__Рабочее задание A__.
Проверьте, соответствуют ли тексту для чтения утверждения (i), (ii) и (iii). На каждое ответьте «да» или «нет» и дословно приведите слова текста, которые решают вопрос.
(i) Автор полагает, что повторение является матерью значения.
(ii) Автор разделяет традиционное мнение о пропасти между объективностью ученого и субъективностью писателя.
(iii) Тексты были написаны за один месяц.

-------- Текст для чтения --------

Предлагаемые тексты, писавшиеся из месяца в месяц, не претендуют на органическую логику развития: их связывает идея настоятельности, повторяемости. Не знаю, верно ли, что повторение, как утверждает пословица,- мать учения, однако полагаю, что в любом случае она является матерью значения. Именно значения стремился я обнаружить в своем материале. Принадлежат ли эти значения лично мне? Иными словами, существует ли мифология самого мифолога? Несомненно, и читатель без труда увидит, какова моя собственная позиция. Думаю все же, что вопрос следует поставить несколько иначе. Прибегнув к выражению, становящемуся уже расхожим, можно утверждать, что акт "демистификации" не есть олимпийский акт. Этим я хочу сказать, что отнюдь не разделяю традиционного мнения, согласно которому существует естественная пропасть между объективностью ученого и субъективностью писателя - так, словно привилегия первого - это "свобода", а второго - "призвание", якобы способные разрушить или сублимировать реальные границы их исторической ситуации; что до меня, то я притязаю на то, чтобы в полной мере пережить противоречия своего времени, способного превратить сарказм в условие бытия истины.

--------

__Рабочее задание B__. Измените строки листинга, начиная со строки с «This screenshot has» и заканчивая строкой с «radio-display-number-group: 外显号码组 is»: замените «location» на «position», всё остальное оставьте без изменений. Выведите только эти строки и не включайте в ответ изображения.

-------- Данные упражнения --------

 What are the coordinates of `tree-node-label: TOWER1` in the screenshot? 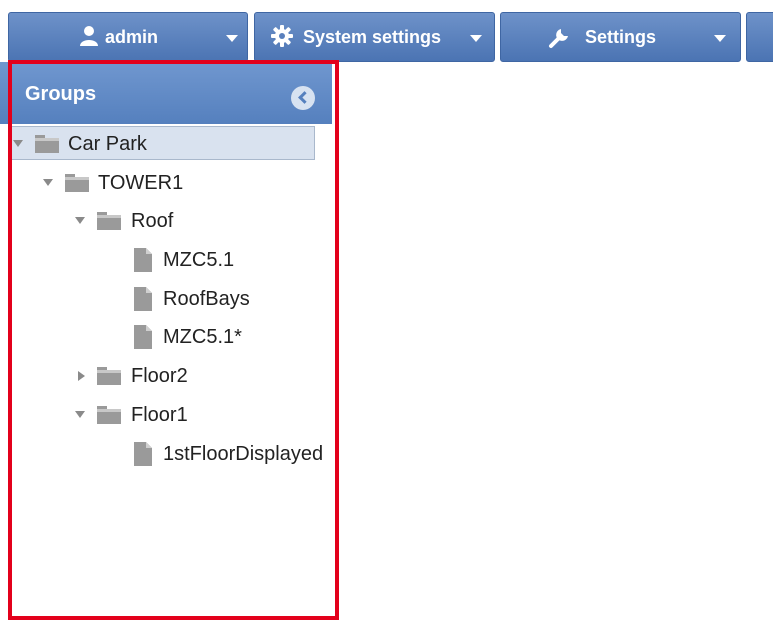 It's located at (141, 183).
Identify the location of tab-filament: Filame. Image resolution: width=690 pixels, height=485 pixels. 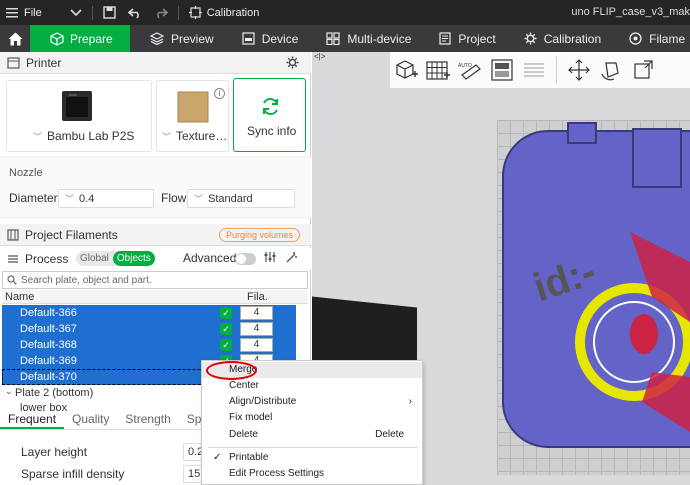
(650, 38).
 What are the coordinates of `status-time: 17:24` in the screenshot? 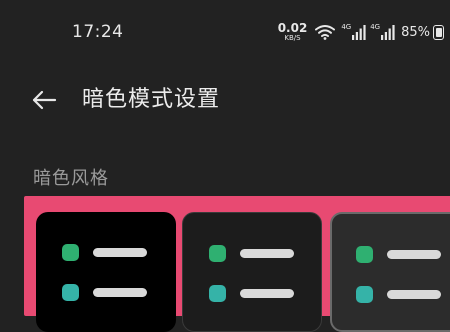 It's located at (98, 32).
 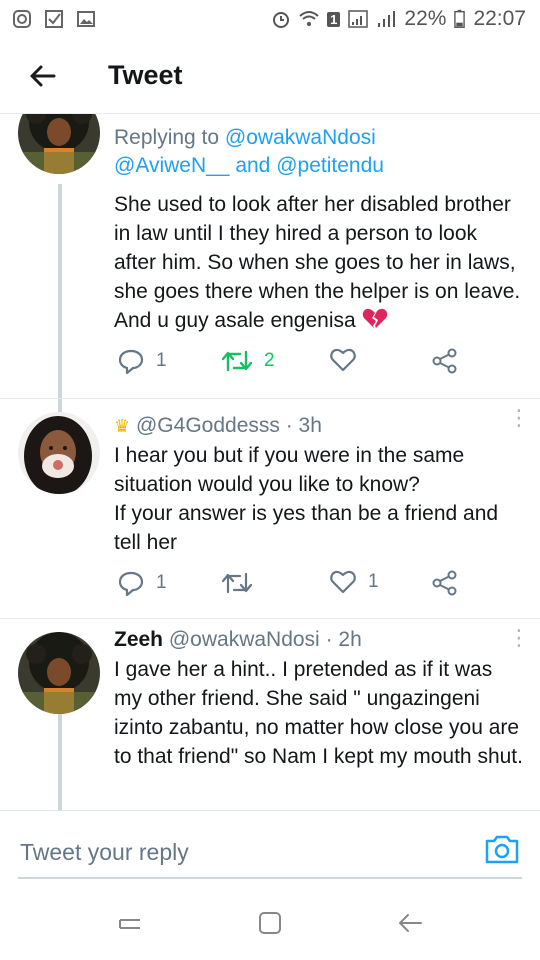 What do you see at coordinates (340, 640) in the screenshot?
I see `tweet-time: · 2h` at bounding box center [340, 640].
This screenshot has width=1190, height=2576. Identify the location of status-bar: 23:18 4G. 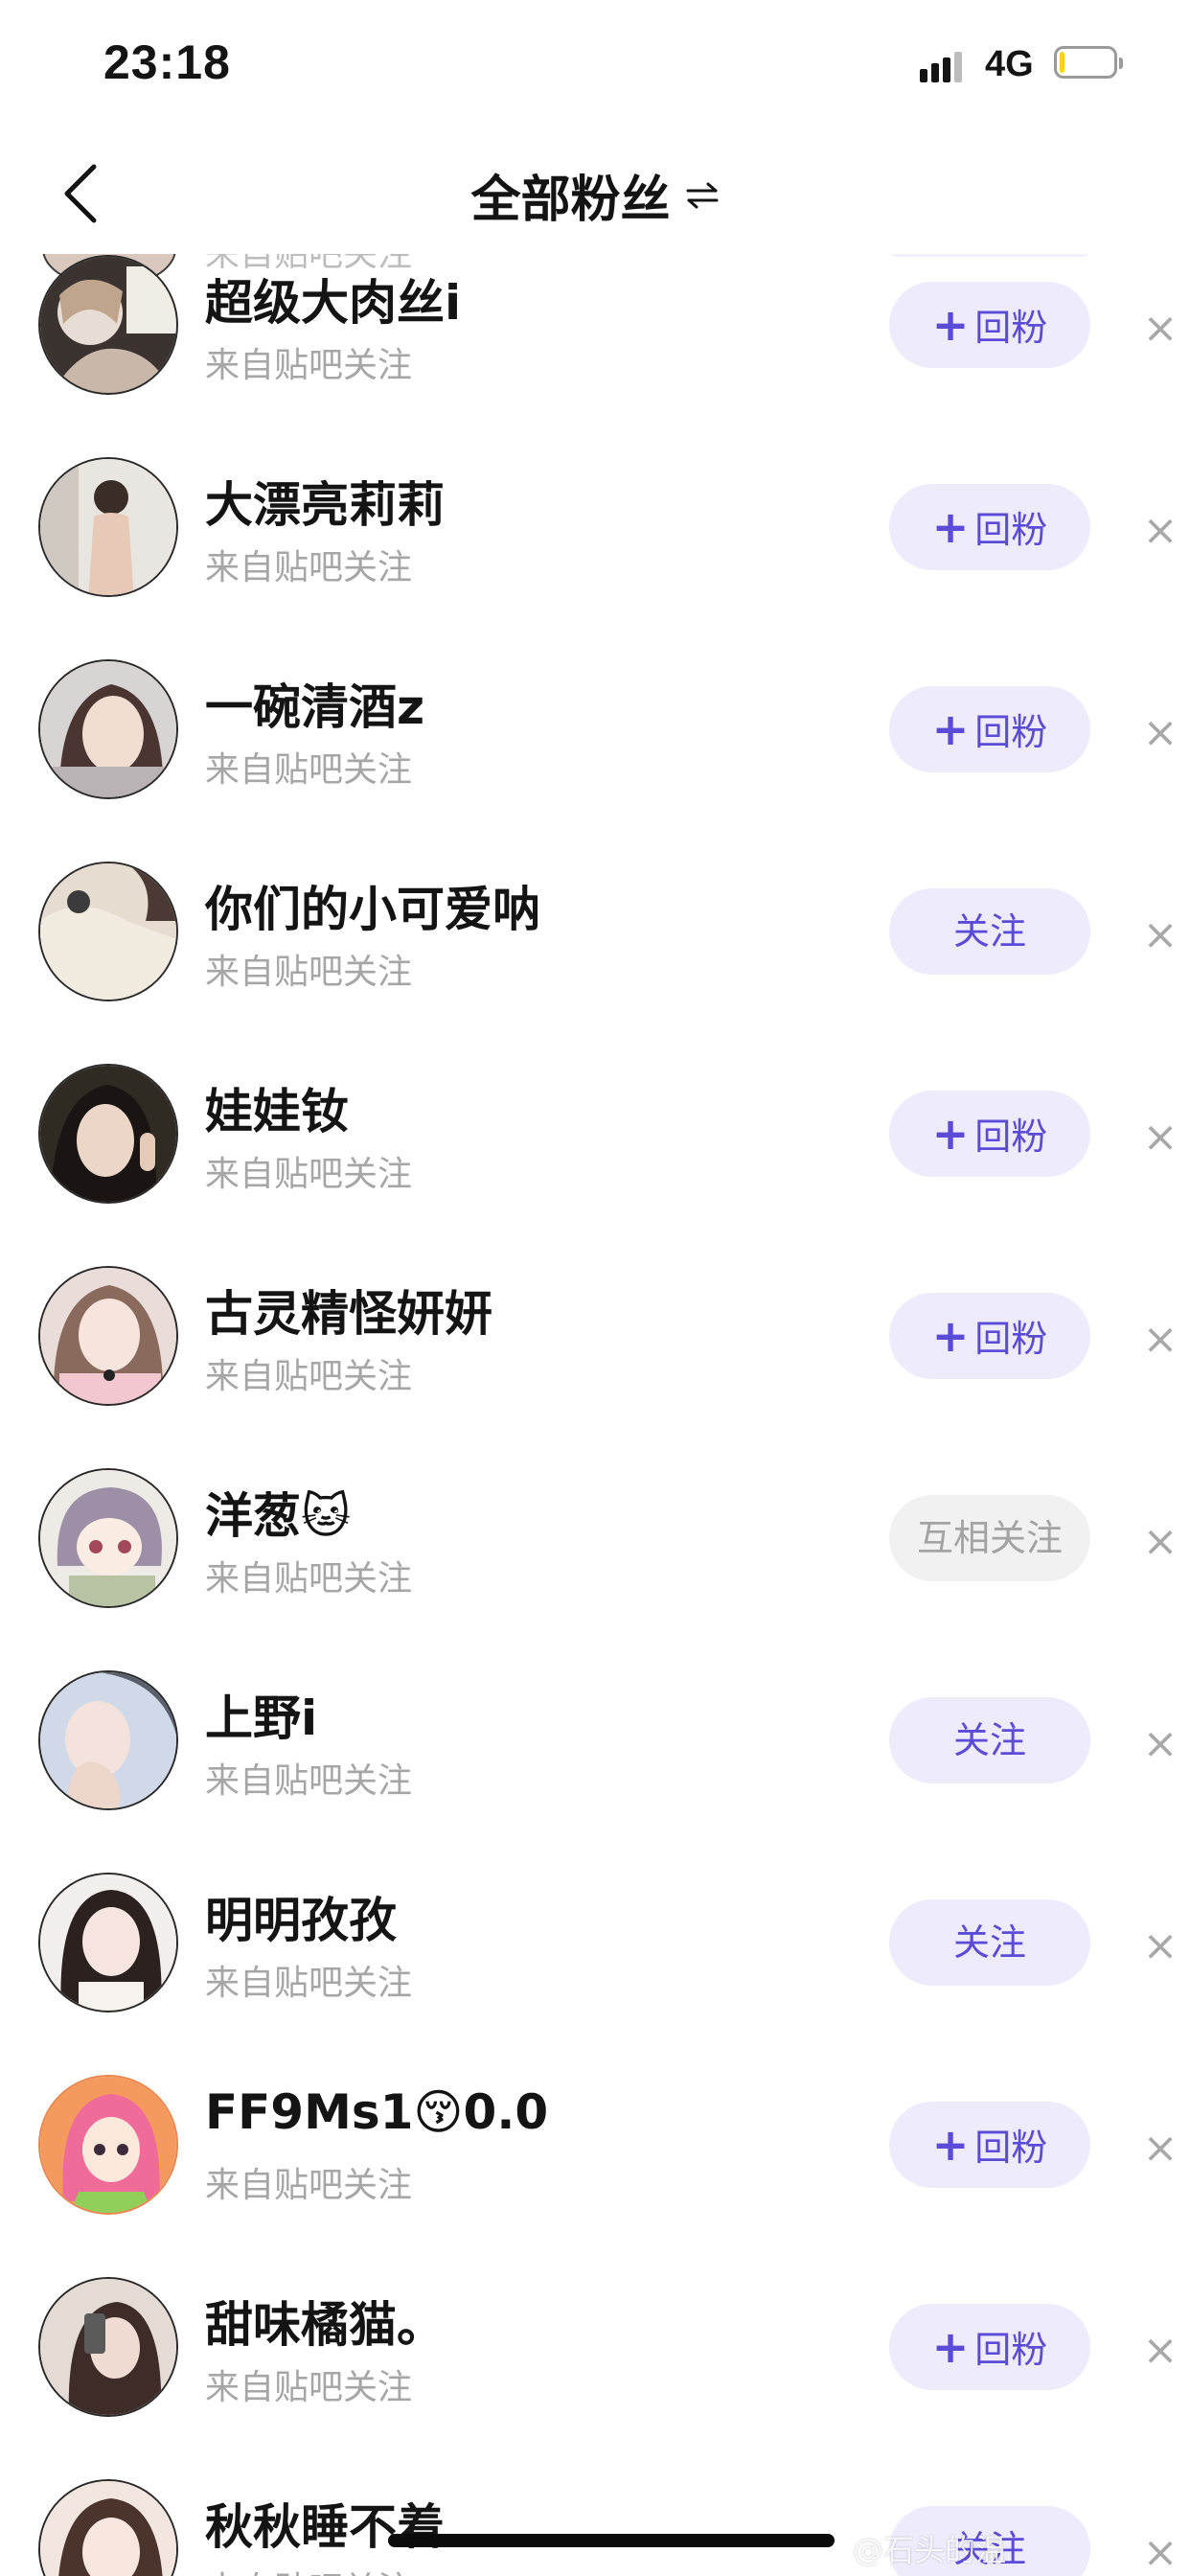
(595, 63).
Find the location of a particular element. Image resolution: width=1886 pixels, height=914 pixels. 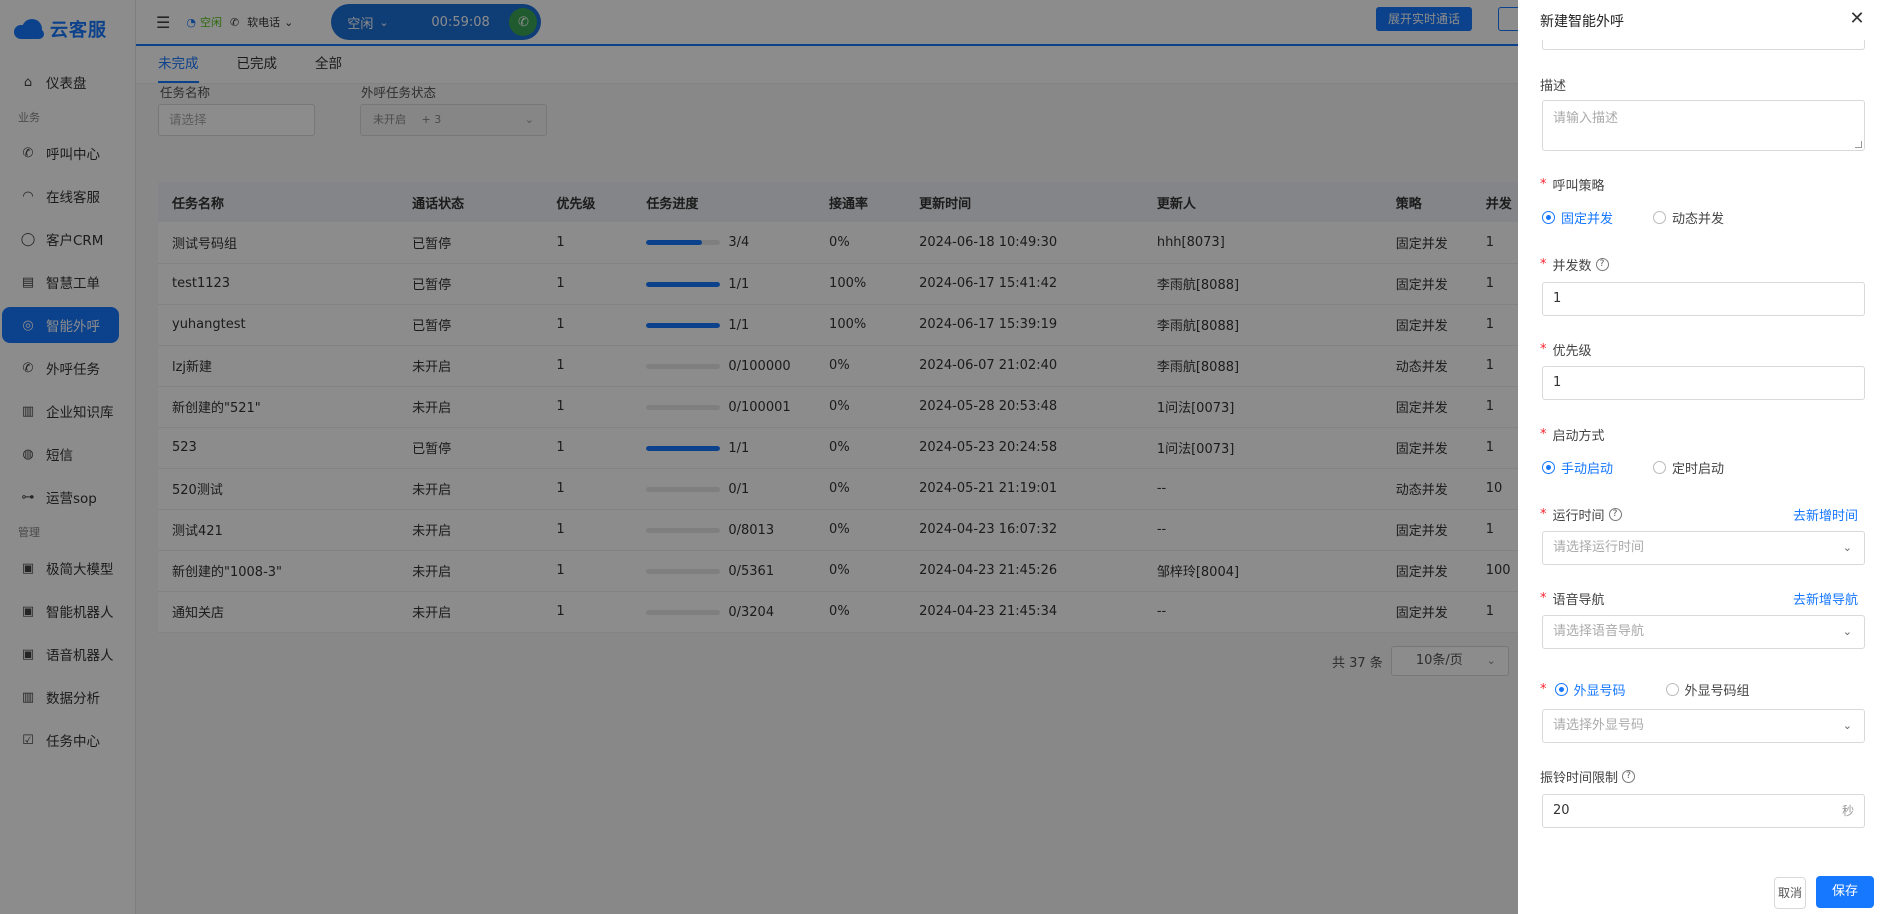

radio-display-number-group: 外显号码组 is located at coordinates (1708, 690).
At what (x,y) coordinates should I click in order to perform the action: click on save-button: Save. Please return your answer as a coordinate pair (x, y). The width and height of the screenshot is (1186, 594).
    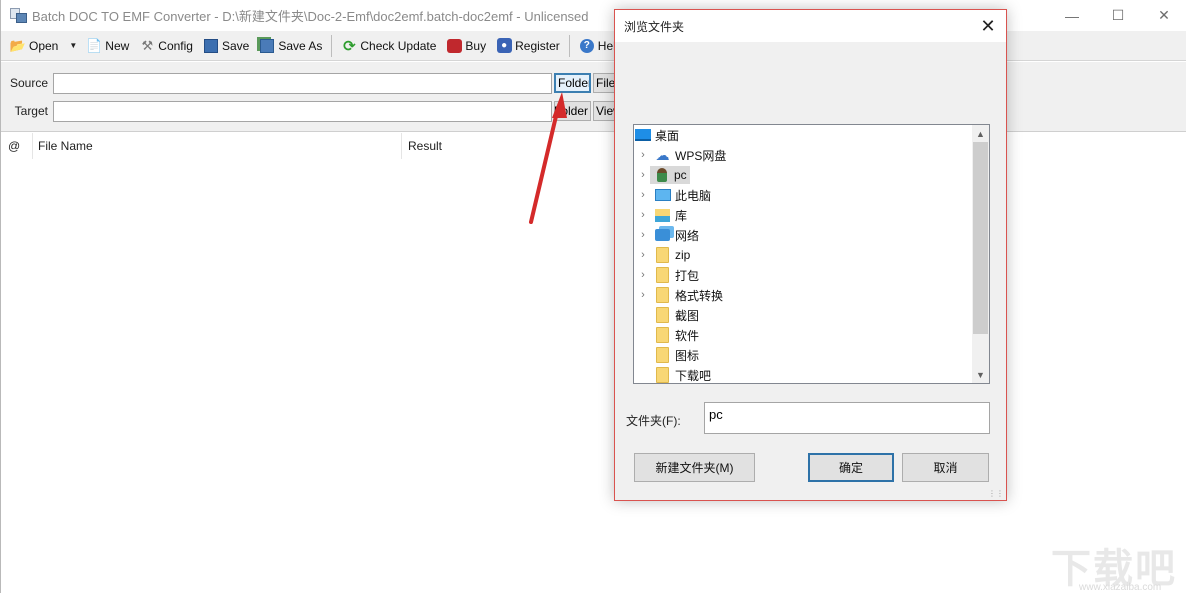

--------

__Письменный ответ A__.
(i) Да: «полагаю, что в любом случае она является матерью значения».
(ii) Нет: «отнюдь не разделяю традиционного мнения, согласно которому существует естественная пропасть между объективностью ученого и субъективностью писателя».
(iii) Нет: «писавшиеся из месяца в месяц».

__Письменный ответ B__.
This screenshot has width=1190, height=2576. Identify the position of status-bar: 23:18 4G. 
(595, 63).
Find the position of a particular element. Image resolution: width=1886 pixels, height=914 pixels. 

radio-display-number-group: 外显号码组 is located at coordinates (1708, 690).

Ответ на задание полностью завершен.